**Problems**
• 1. Can you reproduce the stretch of the watershed essay from "We need concept" through "over many decades."?
• 2. Which hyphenated words appear in the watershed essay? List each one only once.

**Text block**
Because it would be such a large departure from recent trends and because I could discover no literature showing its possibility or desirability, I sought to perform an exercise to demonstrate its possibility.  In doing this, I am setting aside my own considerable shortcomings.  I am assuming that criticism of my arrogance in attempting such an exercise is less important than taking a step in a much-needed new direction.

 

Here is a summary of my investigations and a resulting concept plan based on my own unsophisticated methods.  I am presenting it in two parts.  Following is Part I.

 

Introduction.  The purpose of this Exercise is to explore the possibility of re-balancing the population concentrations in our nation, over the long-term future, and to do so based on a similarly important need, the necessity for sustainable supplies of fresh water.

 

In setting up a strategy to achieve a re-balancing, I believe the most logical one is one linked to our watersheds – the element of our natural environment that can ensure us fresh water.  Existing patterns of development apparently were not based on watersheds.  So the outcomes are becoming more and more problematic.  Many large cities and mega-center concentrations are having an increasing number and severity of problems in meeting their freshwater needs. 

 

Some of the largest concentrations of population and economic activity are located in relatively small watersheds, and/or are located more towards the headwaters of the watershed than the base/mouth.  Many have to commandeer water from neighboring watersheds.  Even this solution sometimes is insufficient.

 

This requisite for freshwater is likely to become even more important with climate change.  Moreover, regardless of wishful thinking, it is unlikely that our scientists and environmentalists are capable at this time of predicting the effect that global warming will have on thermal and precipitation changes. 

 

We need concept plans to chart our course, to give us reference points to which we can return to see where we are trying to go.  This type of proposal is not something that we need to rush out to implement.  It is a type of guide that is intended for strategic implementation over many decades.

(Rows showing where targets appear)

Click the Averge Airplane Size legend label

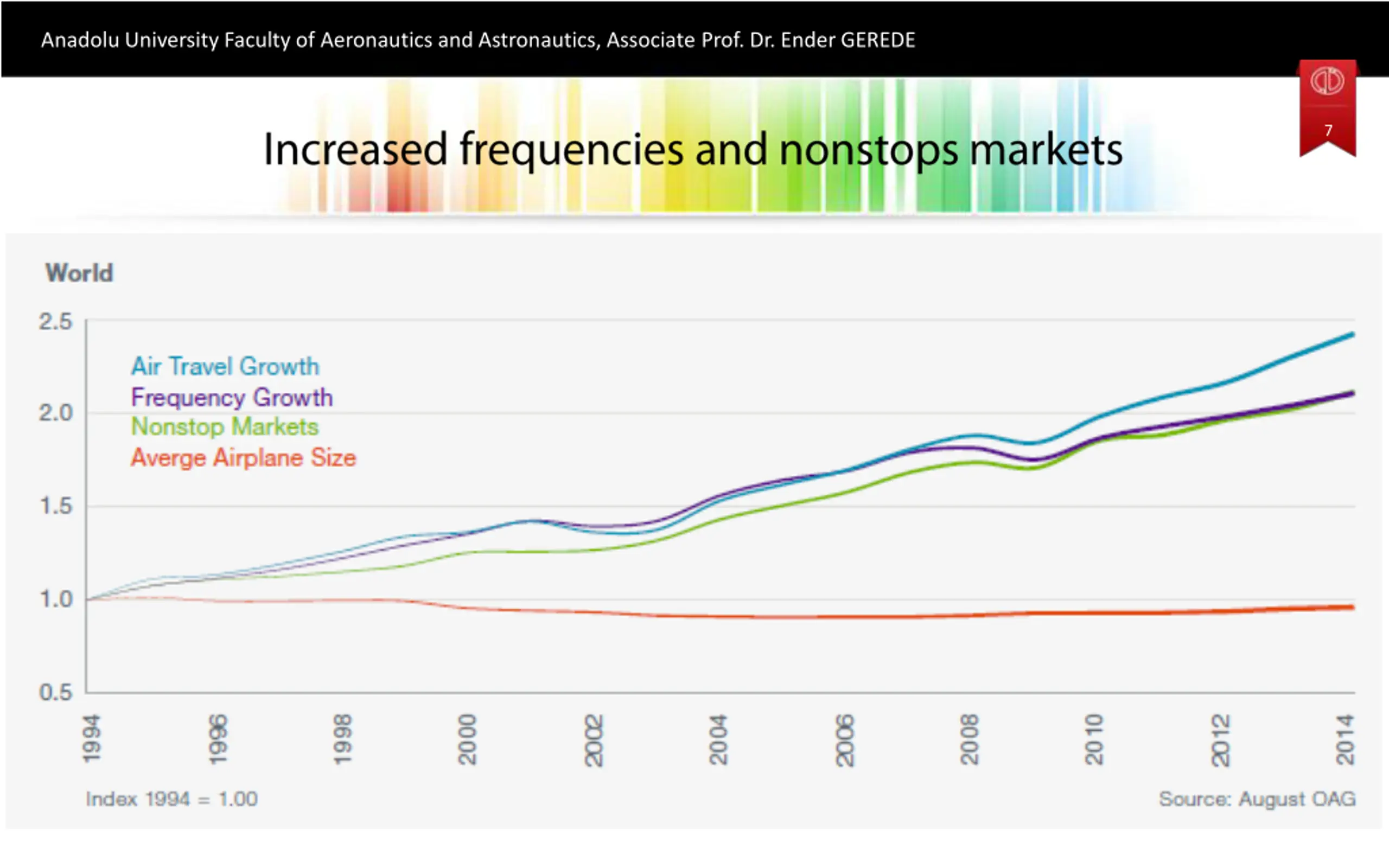point(244,458)
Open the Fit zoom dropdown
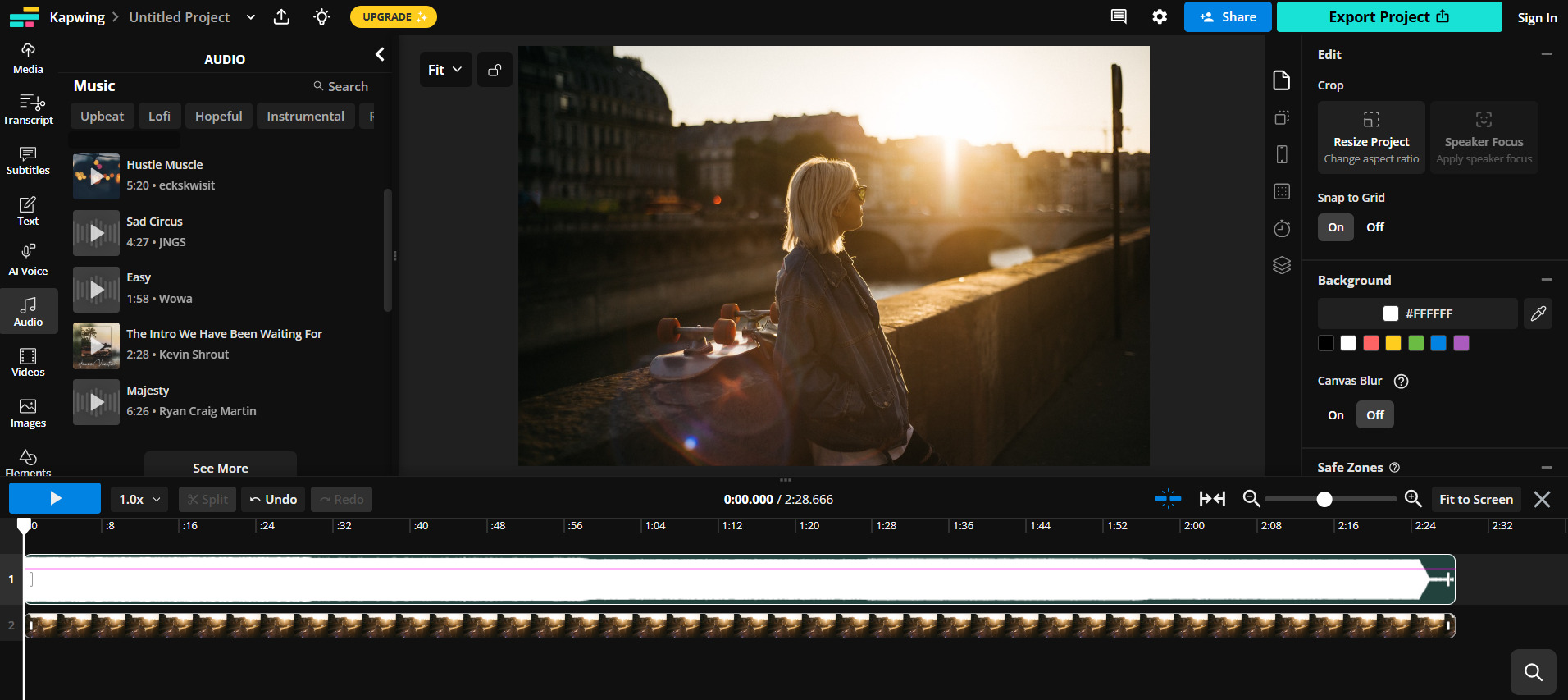The width and height of the screenshot is (1568, 700). pyautogui.click(x=444, y=70)
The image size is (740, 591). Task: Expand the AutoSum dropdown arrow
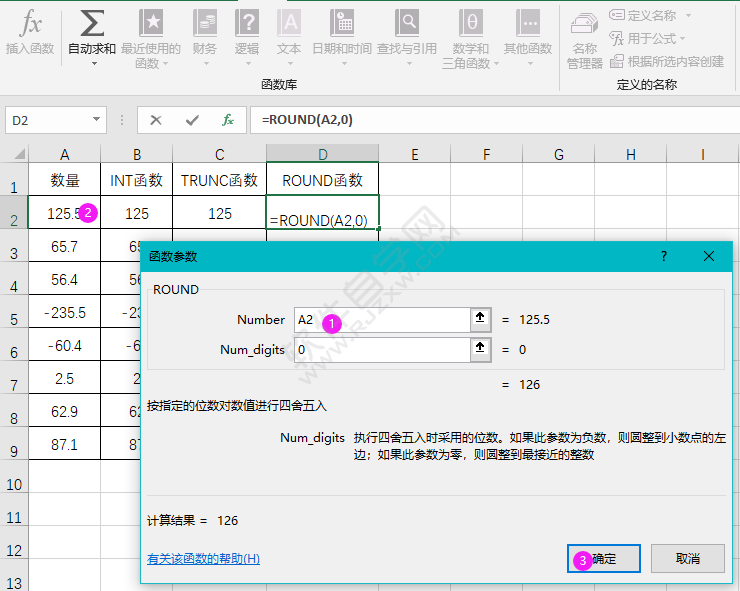(x=94, y=64)
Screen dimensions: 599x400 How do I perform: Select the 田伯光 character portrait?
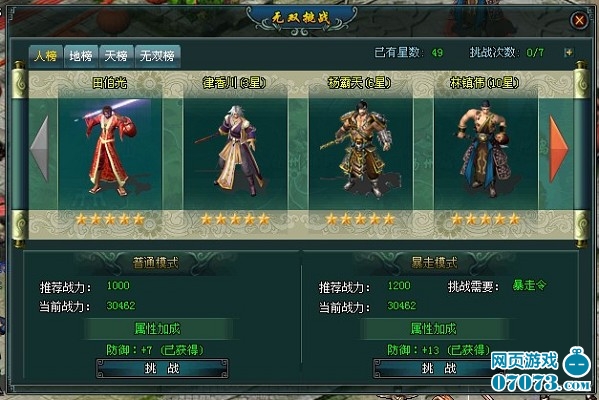(x=110, y=149)
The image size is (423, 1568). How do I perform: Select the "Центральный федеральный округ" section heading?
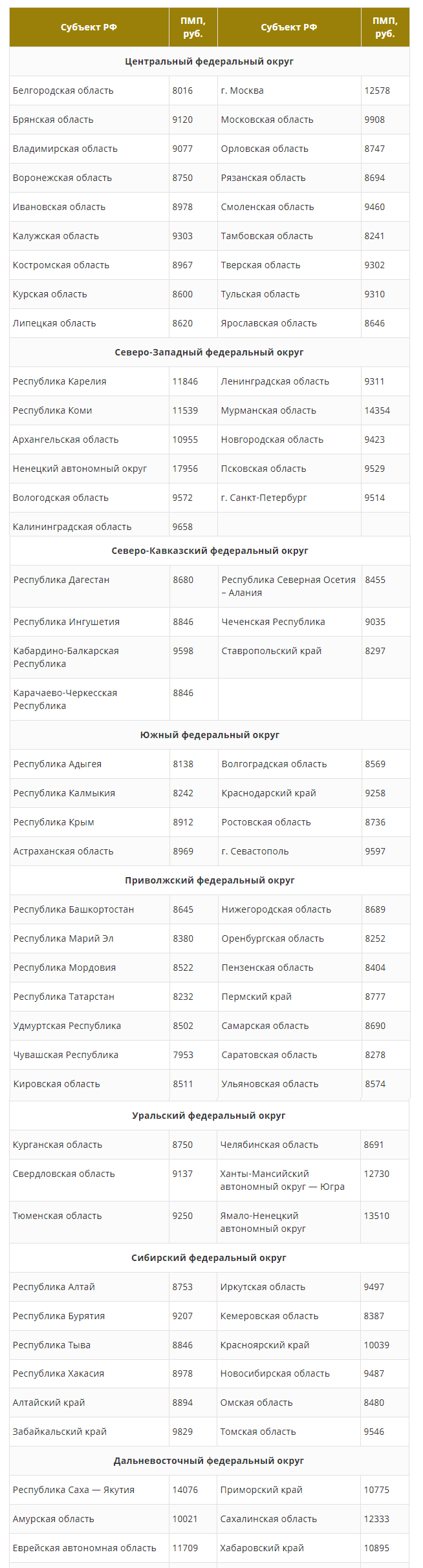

**Solutions to the problems**
• 1.
We need concept plans to chart our course, to give us reference points to which we can return to see where we are trying to go.  This type of proposal is not something that we need to rush out to implement.  It is a type of guide that is intended for strategic implementation over many decades.

• 2. much-needed, re-balancing, long-term, mega-center